Segment Start: Data section

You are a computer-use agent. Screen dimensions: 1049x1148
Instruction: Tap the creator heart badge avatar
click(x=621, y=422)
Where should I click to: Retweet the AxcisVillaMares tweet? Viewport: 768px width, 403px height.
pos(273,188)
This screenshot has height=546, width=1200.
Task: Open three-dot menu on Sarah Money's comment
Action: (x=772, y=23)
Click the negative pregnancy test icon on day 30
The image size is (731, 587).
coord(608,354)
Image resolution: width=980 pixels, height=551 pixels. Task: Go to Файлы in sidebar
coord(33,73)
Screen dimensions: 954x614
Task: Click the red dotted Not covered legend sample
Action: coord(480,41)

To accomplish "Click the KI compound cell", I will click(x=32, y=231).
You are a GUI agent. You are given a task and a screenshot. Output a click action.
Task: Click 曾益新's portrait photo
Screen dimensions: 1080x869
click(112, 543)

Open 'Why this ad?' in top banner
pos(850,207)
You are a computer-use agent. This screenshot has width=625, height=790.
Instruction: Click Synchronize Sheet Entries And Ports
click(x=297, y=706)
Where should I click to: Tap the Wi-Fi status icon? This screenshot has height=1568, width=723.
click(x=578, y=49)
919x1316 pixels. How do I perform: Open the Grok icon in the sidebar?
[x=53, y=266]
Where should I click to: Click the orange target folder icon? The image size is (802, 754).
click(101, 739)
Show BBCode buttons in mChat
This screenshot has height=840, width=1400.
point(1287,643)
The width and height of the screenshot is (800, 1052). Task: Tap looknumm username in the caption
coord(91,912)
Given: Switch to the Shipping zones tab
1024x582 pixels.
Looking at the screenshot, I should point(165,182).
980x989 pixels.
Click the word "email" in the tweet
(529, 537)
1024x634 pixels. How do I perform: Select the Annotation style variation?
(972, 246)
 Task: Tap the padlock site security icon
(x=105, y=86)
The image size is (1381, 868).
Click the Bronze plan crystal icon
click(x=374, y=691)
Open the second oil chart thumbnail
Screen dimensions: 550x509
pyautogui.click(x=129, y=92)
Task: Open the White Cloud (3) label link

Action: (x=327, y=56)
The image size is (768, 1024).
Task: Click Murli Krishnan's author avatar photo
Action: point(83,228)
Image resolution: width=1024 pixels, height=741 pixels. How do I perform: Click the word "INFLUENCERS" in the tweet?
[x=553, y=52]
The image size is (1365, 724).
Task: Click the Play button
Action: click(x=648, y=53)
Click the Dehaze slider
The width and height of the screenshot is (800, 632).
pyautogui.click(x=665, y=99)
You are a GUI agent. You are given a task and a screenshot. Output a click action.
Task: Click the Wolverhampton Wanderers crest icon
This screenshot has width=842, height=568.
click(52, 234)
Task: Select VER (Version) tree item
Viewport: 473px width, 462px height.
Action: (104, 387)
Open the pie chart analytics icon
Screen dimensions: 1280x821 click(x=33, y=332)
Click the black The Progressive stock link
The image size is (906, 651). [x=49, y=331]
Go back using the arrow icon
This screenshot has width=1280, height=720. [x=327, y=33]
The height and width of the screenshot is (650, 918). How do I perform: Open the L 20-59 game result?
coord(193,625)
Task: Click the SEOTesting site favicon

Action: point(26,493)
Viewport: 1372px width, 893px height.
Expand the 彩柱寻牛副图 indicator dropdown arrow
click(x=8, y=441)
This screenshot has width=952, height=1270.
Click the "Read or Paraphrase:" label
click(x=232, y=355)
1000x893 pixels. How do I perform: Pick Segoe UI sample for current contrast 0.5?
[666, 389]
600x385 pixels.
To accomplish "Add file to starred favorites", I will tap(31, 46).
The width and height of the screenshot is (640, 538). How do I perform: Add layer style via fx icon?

Segment End: Data section

- _Problem to work on_
Retype all of the records above, word for word.

- _Task output_
You are a computer-use agent. Screen dimensions: 1049x1148
Instruction: Tap the creator heart badge avatar
click(x=621, y=422)
Where should I click to: Retweet the AxcisVillaMares tweet? Viewport: 768px width, 403px height.
pos(273,188)
This screenshot has height=546, width=1200.
Task: Open three-dot menu on Sarah Money's comment
Action: (x=772, y=23)
Click the negative pregnancy test icon on day 30
The image size is (731, 587).
coord(608,354)
Image resolution: width=980 pixels, height=551 pixels. Task: Go to Файлы in sidebar
coord(33,73)
Screen dimensions: 954x614
Task: Click the red dotted Not covered legend sample
Action: coord(480,41)

To accomplish "Click the KI compound cell", I will click(x=32, y=231).
You are a GUI agent. You are given a task and a screenshot. Output a click action.
Task: Click 曾益新's portrait photo
Screen dimensions: 1080x869
click(112, 543)

Open 'Why this ad?' in top banner
pos(850,207)
You are a computer-use agent. This screenshot has width=625, height=790.
Instruction: Click Synchronize Sheet Entries And Ports
click(x=297, y=706)
Where should I click to: Tap the Wi-Fi status icon? This screenshot has height=1568, width=723.
click(x=578, y=49)
919x1316 pixels. How do I perform: Open the Grok icon in the sidebar?
[x=53, y=266]
Where should I click to: Click the orange target folder icon? The image size is (802, 754).
click(101, 739)
Show BBCode buttons in mChat
This screenshot has height=840, width=1400.
point(1287,643)
The width and height of the screenshot is (800, 1052). Task: Tap looknumm username in the caption
coord(91,912)
Given: Switch to the Shipping zones tab
1024x582 pixels.
Looking at the screenshot, I should point(165,182).
980x989 pixels.
Click the word "email" in the tweet
(529, 537)
1024x634 pixels. How do I perform: Select the Annotation style variation?
(972, 246)
 Task: Tap the padlock site security icon
(x=105, y=86)
The image size is (1381, 868).
Click the Bronze plan crystal icon
click(x=374, y=691)
Open the second oil chart thumbnail
Screen dimensions: 550x509
pyautogui.click(x=129, y=92)
Task: Open the White Cloud (3) label link

Action: (x=327, y=56)
The image size is (768, 1024).
Task: Click Murli Krishnan's author avatar photo
Action: point(83,228)
Image resolution: width=1024 pixels, height=741 pixels. How do I perform: Click the word "INFLUENCERS" in the tweet?
[x=553, y=52]
The image size is (1365, 724).
Task: Click the Play button
Action: click(x=648, y=53)
Click the Dehaze slider
The width and height of the screenshot is (800, 632).
pyautogui.click(x=665, y=99)
You are a GUI agent. You are given a task and a screenshot. Output a click action.
Task: Click the Wolverhampton Wanderers crest icon
This screenshot has width=842, height=568.
click(52, 234)
Task: Select VER (Version) tree item
Viewport: 473px width, 462px height.
Action: (104, 387)
Open the pie chart analytics icon
Screen dimensions: 1280x821 click(x=33, y=332)
Click the black The Progressive stock link
The image size is (906, 651). [x=49, y=331]
Go back using the arrow icon
This screenshot has width=1280, height=720. [x=327, y=33]
The height and width of the screenshot is (650, 918). How do I perform: Open the L 20-59 game result?
coord(193,625)
Task: Click the SEOTesting site favicon

Action: point(26,493)
Viewport: 1372px width, 893px height.
Expand the 彩柱寻牛副图 indicator dropdown arrow
click(x=8, y=441)
This screenshot has width=952, height=1270.
Click the "Read or Paraphrase:" label
click(x=232, y=355)
1000x893 pixels. How do I perform: Pick Segoe UI sample for current contrast 0.5?
[666, 389]
600x385 pixels.
To accomplish "Add file to starred favorites", I will tap(31, 46).
The width and height of the screenshot is (640, 538). How do I perform: Add layer style via fx icon?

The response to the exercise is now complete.